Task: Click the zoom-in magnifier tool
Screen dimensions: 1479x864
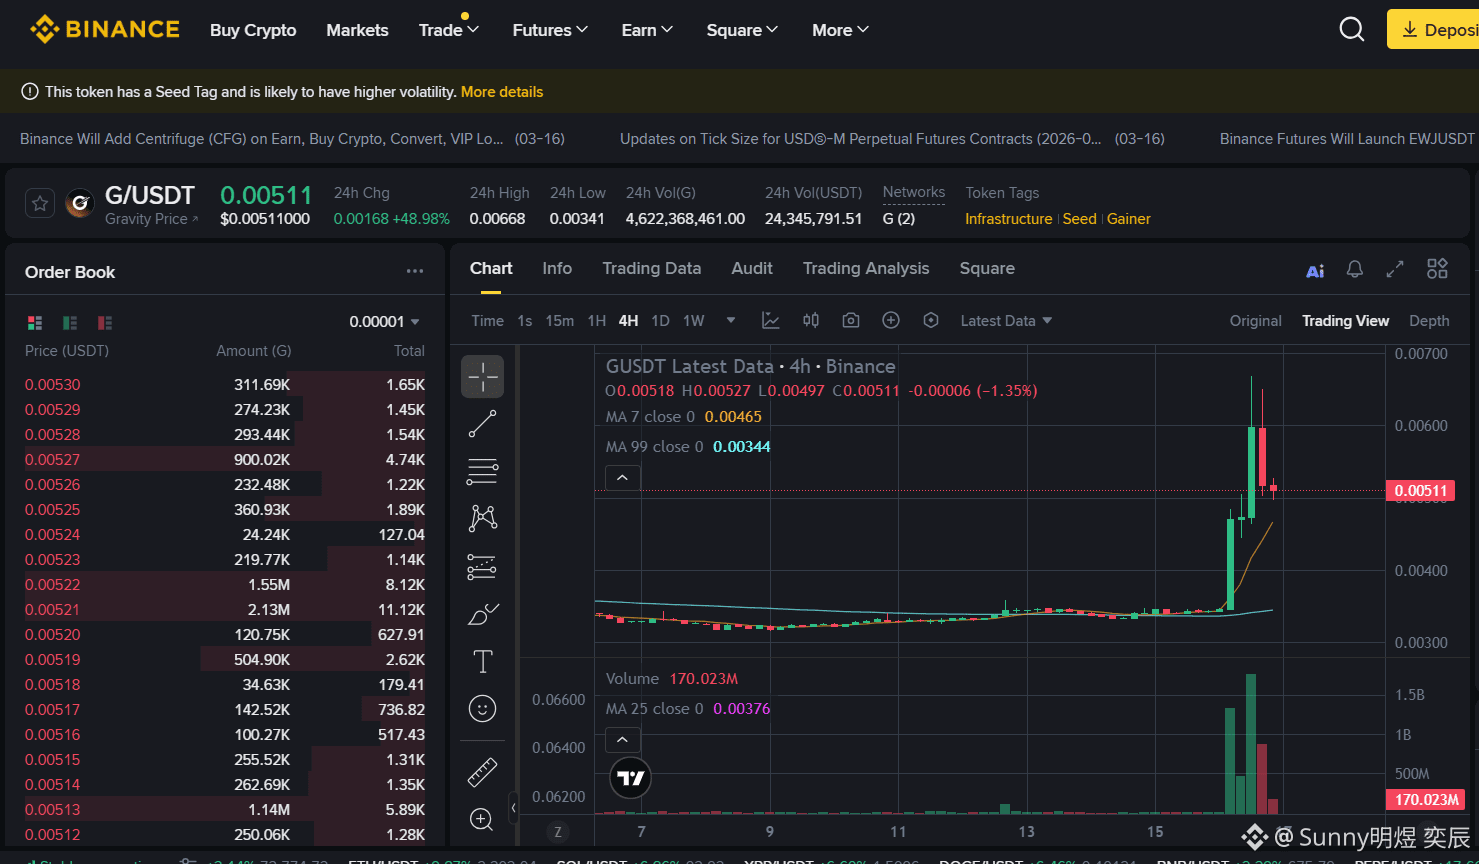Action: (x=482, y=820)
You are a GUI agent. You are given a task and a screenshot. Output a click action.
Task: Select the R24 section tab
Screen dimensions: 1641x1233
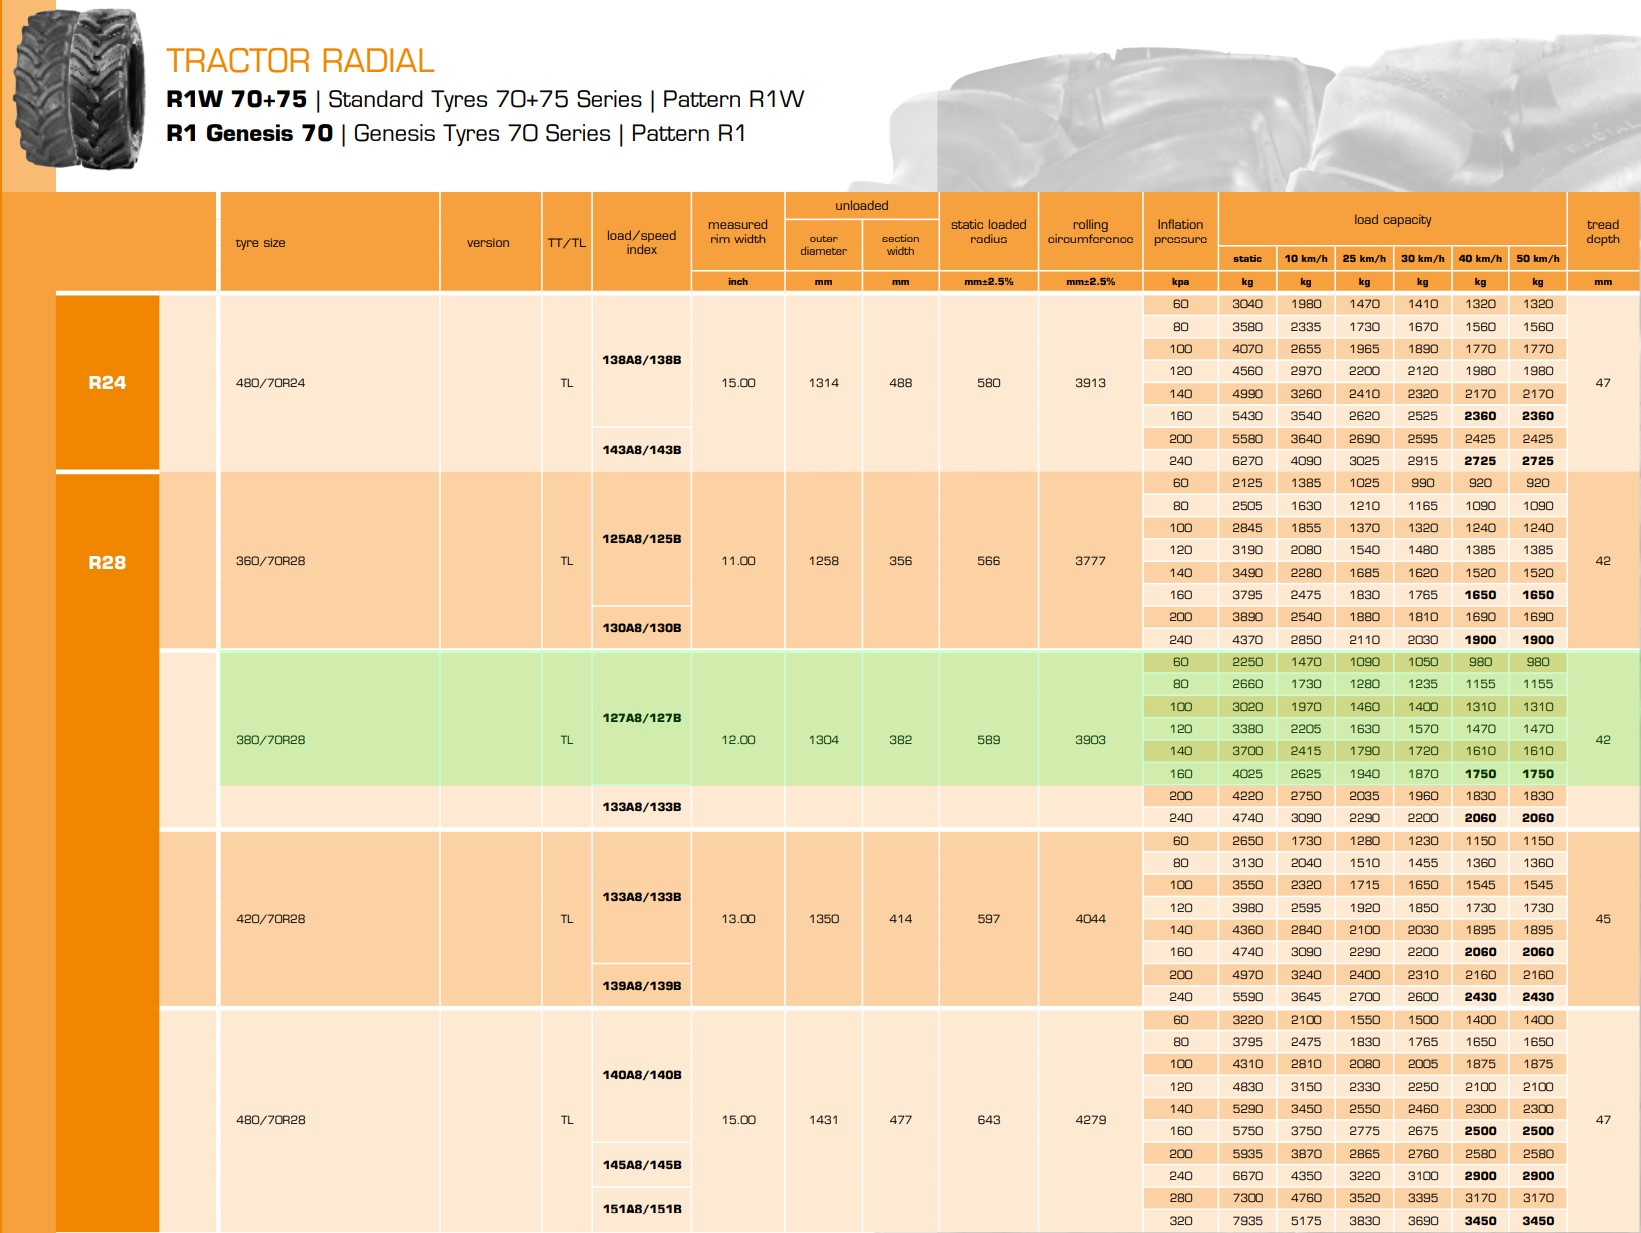tap(107, 382)

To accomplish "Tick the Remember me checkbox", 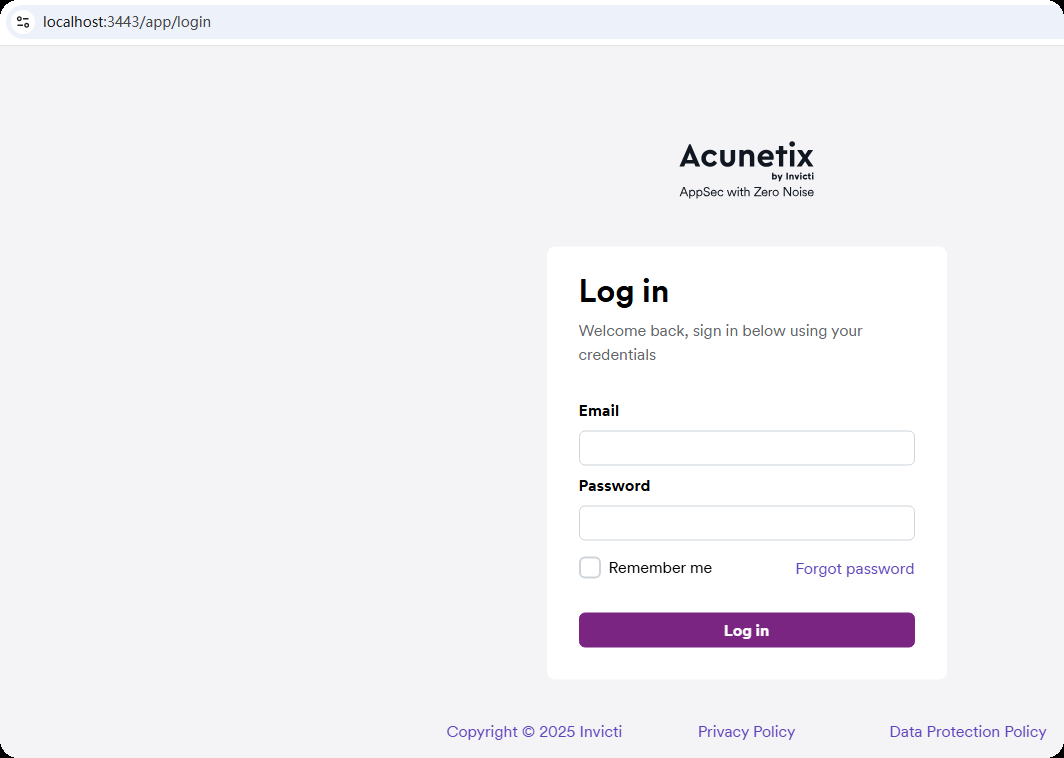I will pyautogui.click(x=590, y=568).
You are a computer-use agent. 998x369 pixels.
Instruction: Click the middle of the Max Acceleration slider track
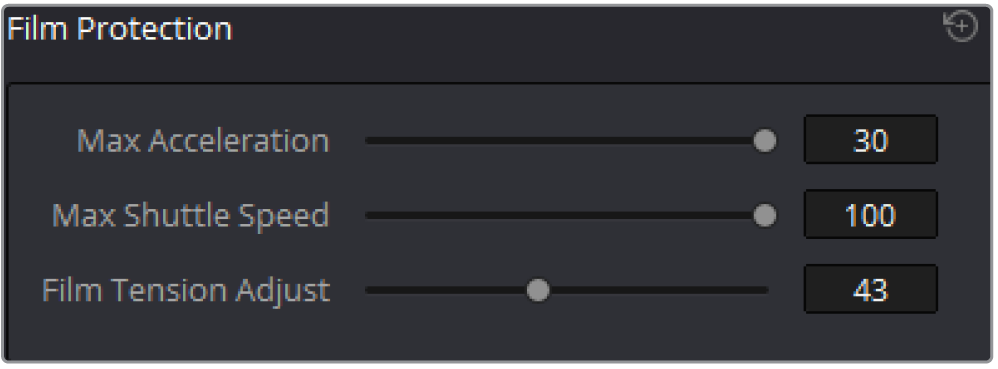[566, 141]
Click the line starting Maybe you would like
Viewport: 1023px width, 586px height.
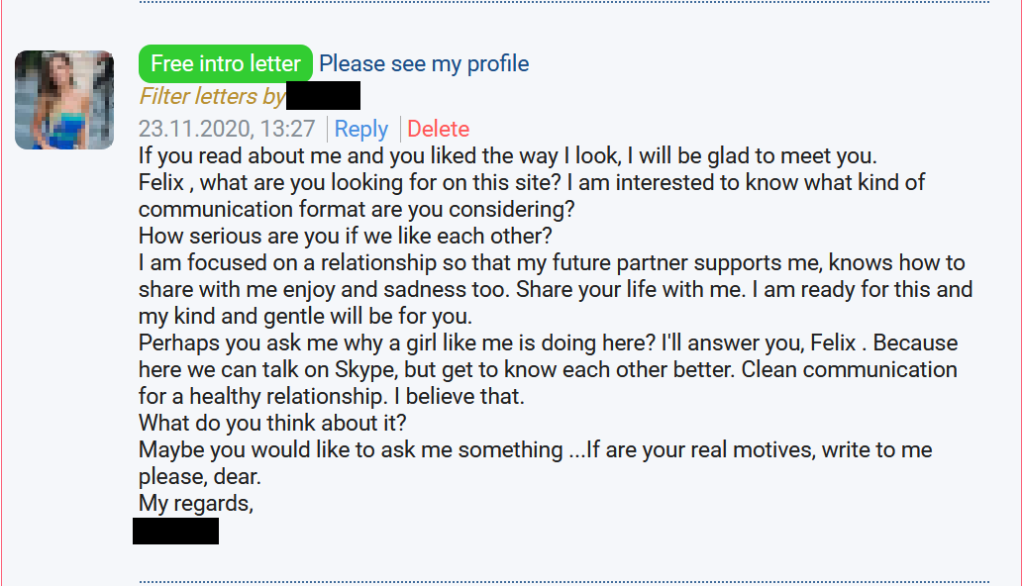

— Given problem —
Extract the lines of the records exactly, beginning with the line that contains "Click the line starting Maybe you would like" and continuing through the end of the records. Leave the pictures out of your answer.

— Result for this task —
Click the line starting Maybe you would like
Viewport: 1023px width, 586px height.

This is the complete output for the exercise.